EXERCISE TEXT =
The American School of Classical Studies at Athens

Meet a Member: Brandon Braun

Moira Lavelle

Brandon Braun is a Regular Member at the American School of Classical Studies at Athens. He is currently getting his PhD at the Cotsen Institute of Archaeology at the University of California, Los Angeles.

Q: What is your academic area of interest?
A: Archaeology. I’m in an interdepartmental program at UCLA, but two of my advisors (Sarah Morris and John Papadopoulos) and another member of my committee (Kathryn Morgan) are in the Classics department, so I’m also focused on classical archaeology.
For my dissertation I’m looking at how monuments created spaces that were linked to memories, and how a memory of a place can be influenced by the environment and how subsequent activities can augment, or even hide, memories. Right now I’m specifically looking at trophy monuments and how they create spaces, and the texts that refer back to them and show how people thought about spaces.

Q: And what got you interested in classical archaeology?
A: As an undergrad I took Ancient Greek my sophomore year. In the first week we learned the alphabet and I wrote the Xi (ξ) and that was just so fun. That same year, my professor suggested archaeology as a possible career path. I was originally a math major.

Q: Had you been to the Greece before this year?

ACTIVITY LIST =
- a) Retype everything in the Brandon Braun interview from "A: Archaeology. I’m" down to "thought about spaces.".
- b) Say whether each statement agrees with the Brandon Braun interview, answering yes or no and quoting the deciding words: (i) Braun is getting his PhD at the Cotsen Institute of Archaeology. (ii) Braun started out as a history major. (iii) Kathryn Morgan is in the Classics department.
- c) In the Brandon Braun interview, what language did Braun take in his sophomore year as an undergraduate?

EXTRACTED ENTRIES =
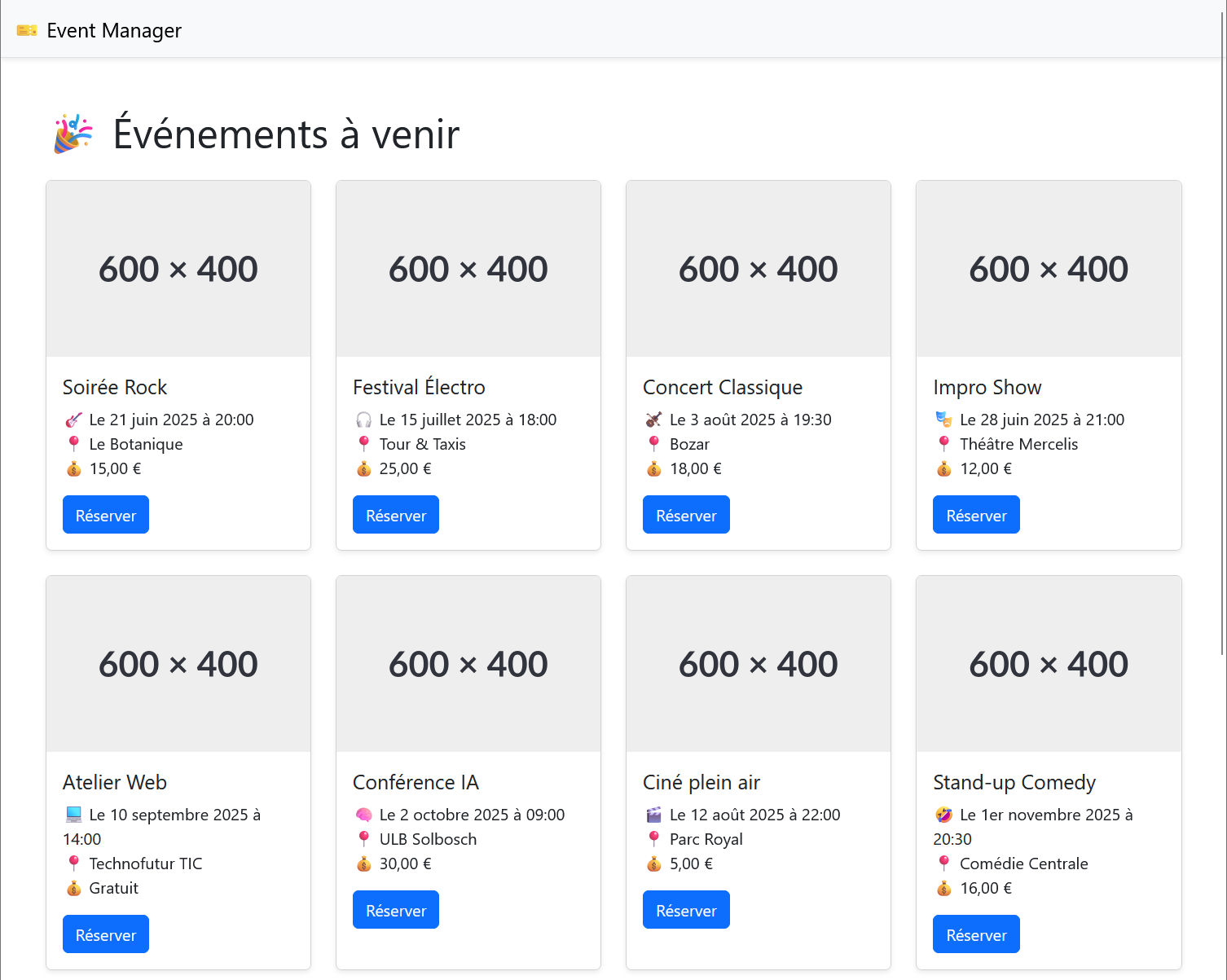Image resolution: width=1227 pixels, height=980 pixels.
Task: Book the Conférence IA event
Action: [396, 910]
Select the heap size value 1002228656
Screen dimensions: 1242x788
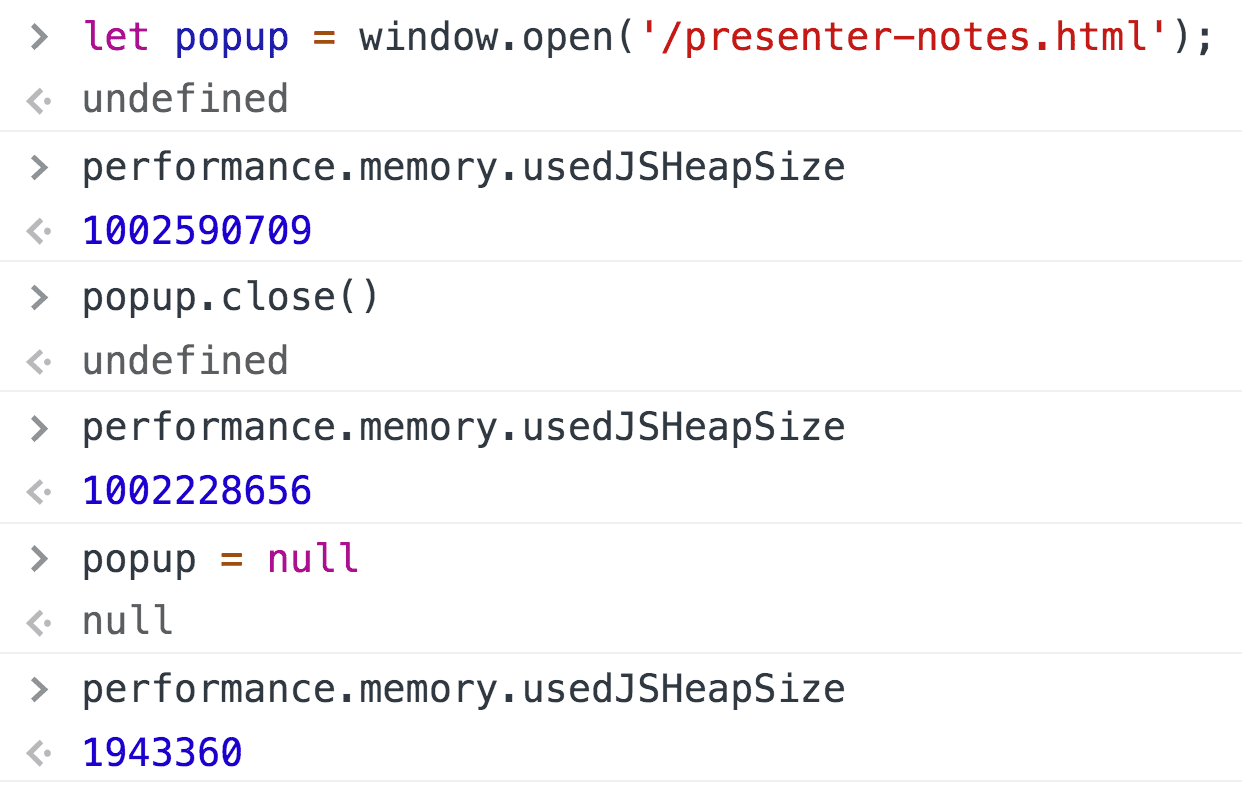pos(197,491)
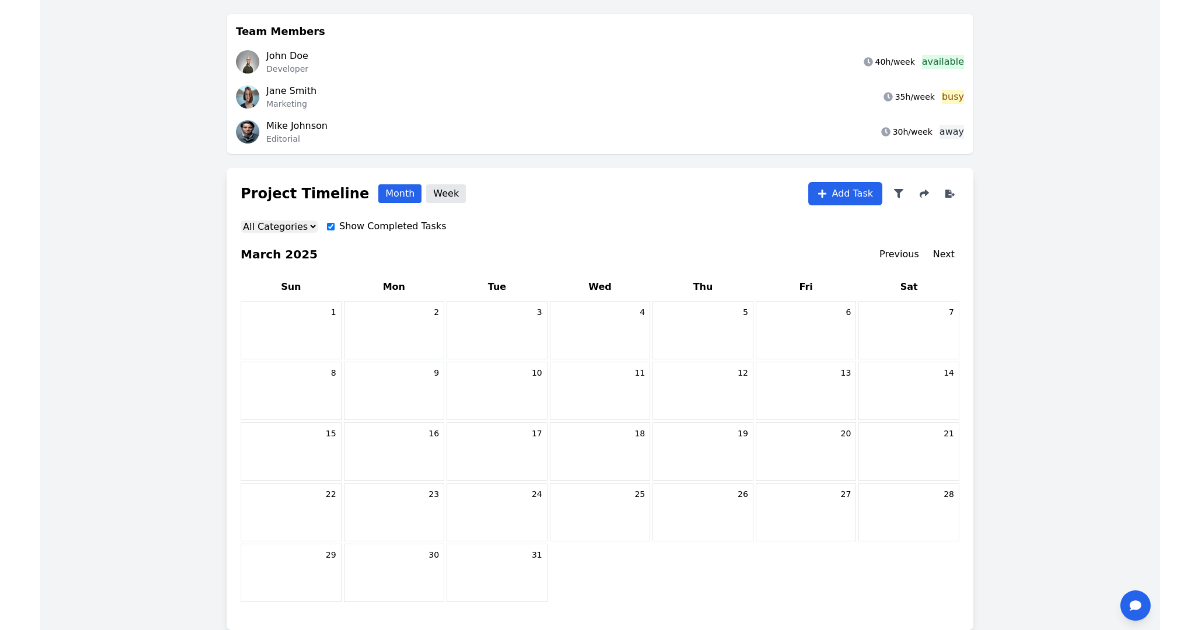Screen dimensions: 1200x630
Task: Uncheck Show Completed Tasks
Action: click(x=331, y=226)
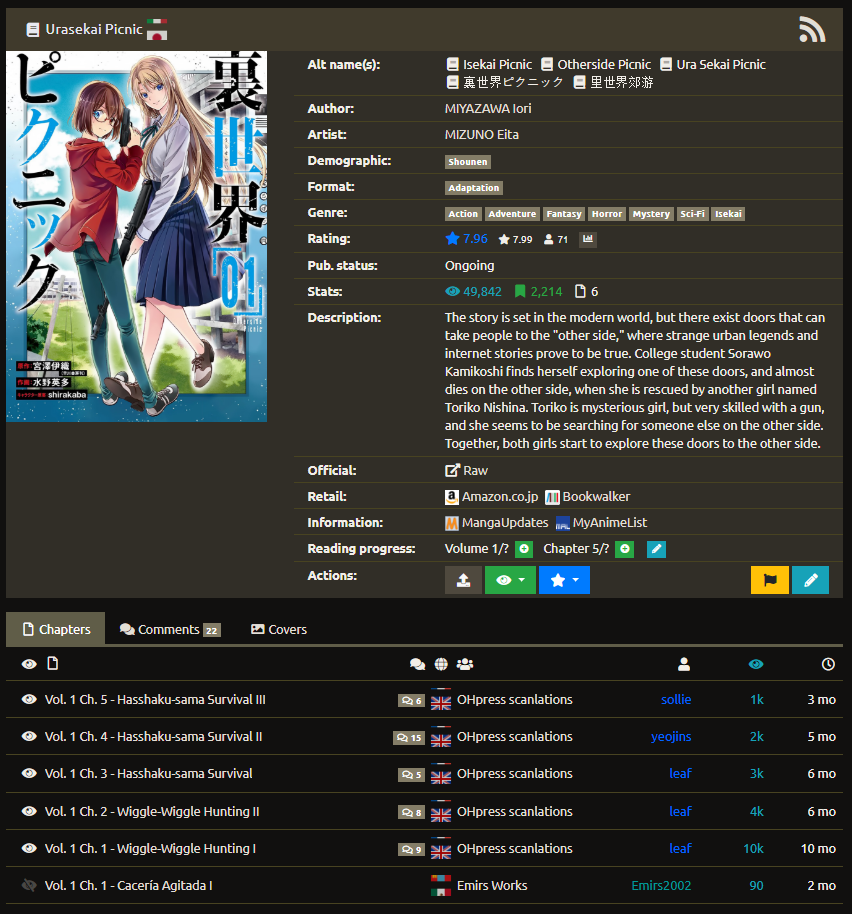Click the rating statistics chart icon
The image size is (852, 914).
[x=588, y=240]
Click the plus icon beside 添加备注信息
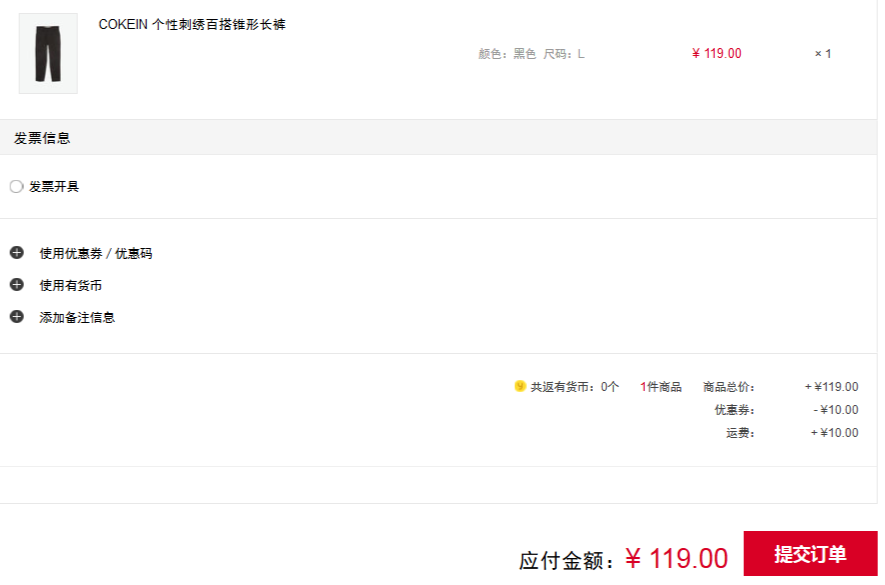This screenshot has height=585, width=885. coord(16,317)
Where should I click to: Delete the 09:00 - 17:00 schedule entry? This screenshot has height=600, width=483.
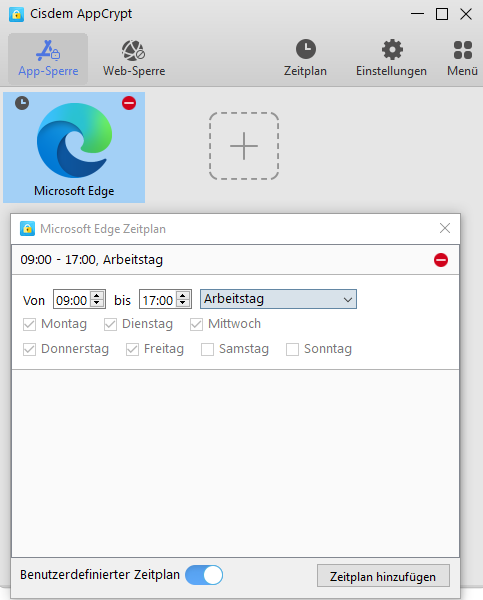coord(441,260)

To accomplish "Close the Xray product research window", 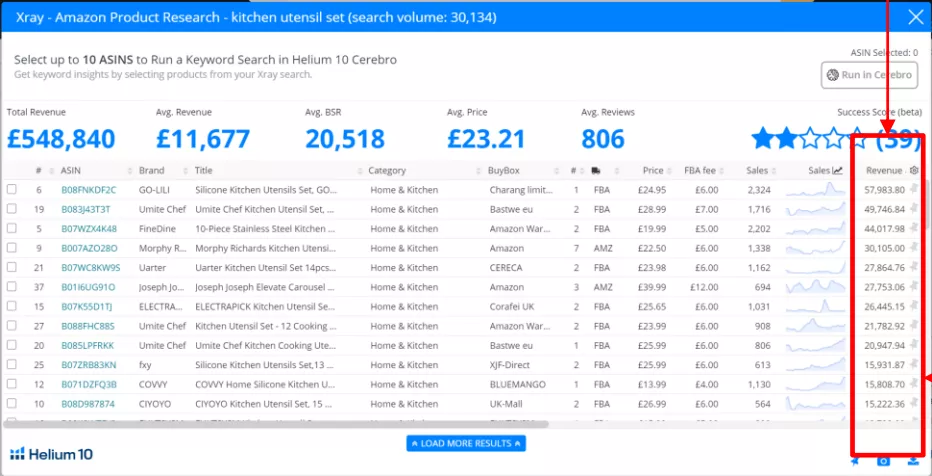I will [914, 17].
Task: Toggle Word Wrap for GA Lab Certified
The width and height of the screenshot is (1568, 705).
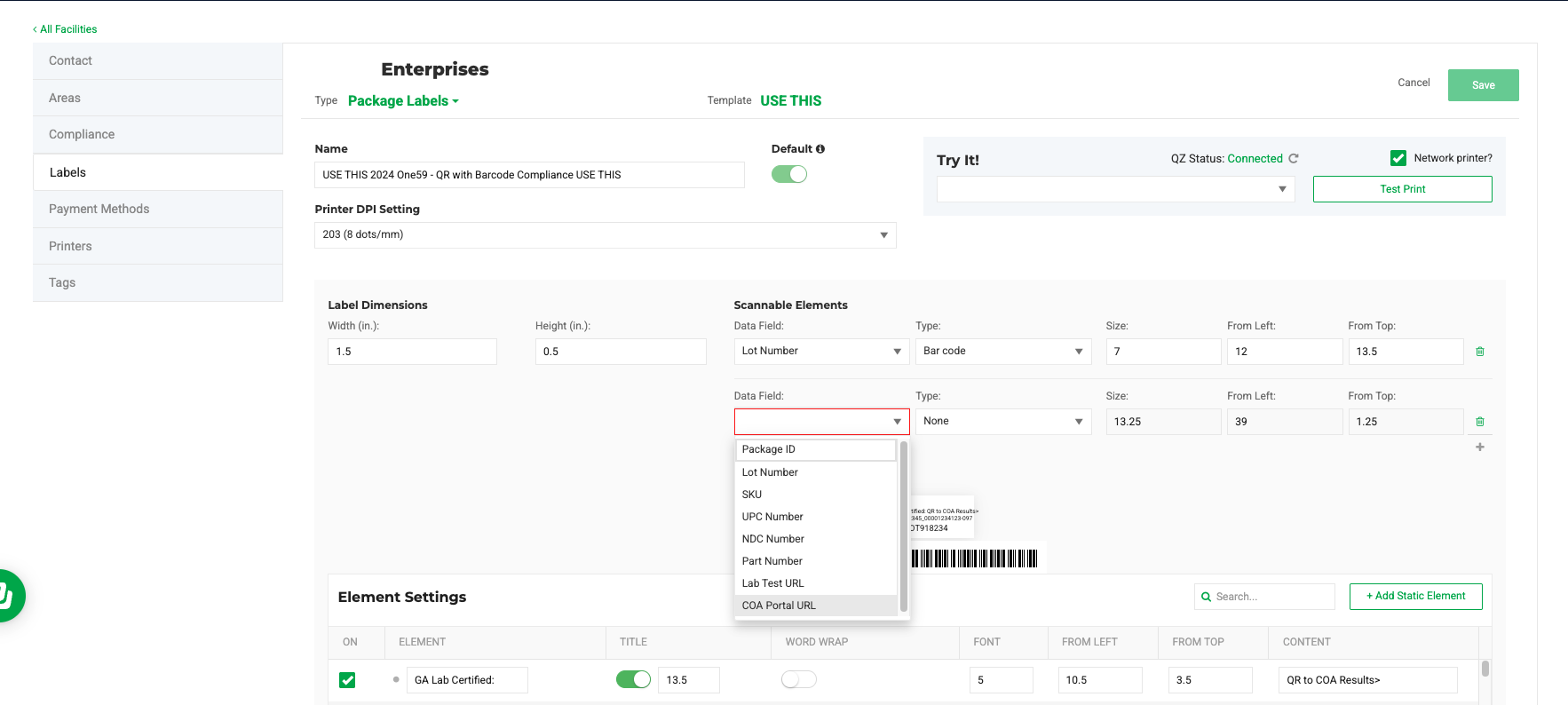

PER-TASK OUTPUTS =
- a)
A: Archaeology. I’m in an interdepartmental program at UCLA, but two of my advisors (Sarah Morris and John Papadopoulos) and another member of my committee (Kathryn Morgan) are in the Classics department, so I’m also focused on classical archaeology.
For my dissertation I’m looking at how monuments created spaces that were linked to memories, and how a memory of a place can be influenced by the environment and how subsequent activities can augment, or even hide, memories. Right now I’m specifically looking at trophy monuments and how they create spaces, and the texts that refer back to them and show how people thought about spaces.

- b)
(i) Yes: "He is currently getting his PhD at the Cotsen Institute of Archaeology at the University of California, Los Angeles."
(ii) No: "I was originally a math major."
(iii) Yes: "another member of my committee (Kathryn Morgan) are in the Classics department"

- c) Ancient Greek.